+++ Data listing

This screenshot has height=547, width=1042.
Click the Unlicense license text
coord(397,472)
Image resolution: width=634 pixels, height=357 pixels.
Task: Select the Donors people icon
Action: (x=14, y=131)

++++++

With nothing left out, return each entry exactly.

This screenshot has height=547, width=1042.
Click the Unlicense license text
coord(397,472)
Image resolution: width=634 pixels, height=357 pixels.
Task: Select the Donors people icon
Action: (x=14, y=131)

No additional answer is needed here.